Because this was a retrospective study, optimal acquisition characteristics for detecting the purine resonance (14) could not be used. The use of shorter echo times, higher field strengths, and alternative methods of water suppression would all be expected to substantially increase the relative intensity of the purine resonance. In addition, application of spectroscopic imaging methods would allow the intensity of this metabolite line to be assessed across multiple brain regions. Nonetheless, despite these limitations, the present results suggest that lower brain purine intensities may be observed in treatment-responsive depressed subjects, at least among women. More generally, these observations suggest that 1H MRS may provide clinically relevant insights into cerebral metabolism with a substantial increase in sensitivity and regional resolution relative to 31P MRS measures. It is also possible that MRS assessments of other brain regions, such as the dorsolateral prefrontal cortex, may provide complementary information. For example, recent reports (22, 23) have emphasized that executive dysfunction is associated with poor response to treatment for major depression.
The present results suggest that there may be sex-dependent variations in the concentration of brain purines. As the purine resonance is derived primarily from adenine nucleotides, it is noteworthy that male and female sex hormones have different effects on mitochondrial function. For example, estrogens have been shown to rapidly inhibit rat brain F0F1-ATPase activity in the mitochondrial inner membrane (24) and to inhibit sodium-dependent calcium efflux from mitochondria (25). Also, estrogen has been shown to stimulate the expression of adenine nucleotide translocator mRNA in the hearts of female rats (26). Starkov and colleagues (27) reported that male sex hormones and progesterone both recouple mitochondrial energy metabolism. Thus, there are a number of mechanisms by which mitochondrial function could vary in men and women.
The limited available in vivo evidence also suggests that there are sex differences in brain energy metabolism. Riehemann and colleagues (28) have used 31P MRS to document lower values of frontal lobe phosphocreatine in women than in men. Brain phosphocreatine and ATP concentrations are maintained in equilibrium through the activity of creatine kinase. Recently we have observed (29) that the 1H MRS choline resonance is higher than normal in the caudate nucleus of depressed women but not men. Our working hypothesis is that low basal ganglia ATP is associated with a decrease in phospholipid synthesis and an accumulation of phospholipid precursors such as phosphocholine. Phosphocholine and glycerophosphoryl choline make the major contributions to the 1H MRS choline resonance (20). Phosphocholine also contributes to the 31P MRS phosphomonoester resonance. In this regard, it is notable that in depressed adults, low basal ganglia (3) and frontal lobe (4) NTP levels are associated with high phosphomonoester concentrations.

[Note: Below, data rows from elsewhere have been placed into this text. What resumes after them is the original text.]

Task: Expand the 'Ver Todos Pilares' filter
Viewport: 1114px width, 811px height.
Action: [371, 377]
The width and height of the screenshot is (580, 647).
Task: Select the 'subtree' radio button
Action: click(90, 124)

To the extent that regional abnormalities in cerebral adenosine metabolism are associated with major depression, compounds that modify adenosine metabolism may provide important new therapeutic strategies for depression. For example, S-adenosylmethionine has been assessed as a possible treatment for depression (30). The putative mechanism of action for S-adenosylmethionine is its function as a methyl donor for a range of biochemical reactions. S-Adenosylmethionine is produced by the combination of a methionine molecule and an adenosine molecule, supplied by ATP (31). Therefore, an alternative interpretation suggests that S-adenosylmethionine may have antidepressant efficacy due to its ability to increase the brain concentration of adenosine metabolites. Extending this further, the present results suggest that MRS measures of brain adenosine might be of value in predicting which depressed patients may respond to treatment with S-adenosylmethionine.
In terms of depression severity in these data, larger decrements in the proton MRS purine resonance were associated with milder episodes of depression. As milder depressive episodes are often more treatment responsive than severe episodes (32), this finding is consistent with the hypothesis that depressed subjects with low brain adenosine levels have a more positive prognosis.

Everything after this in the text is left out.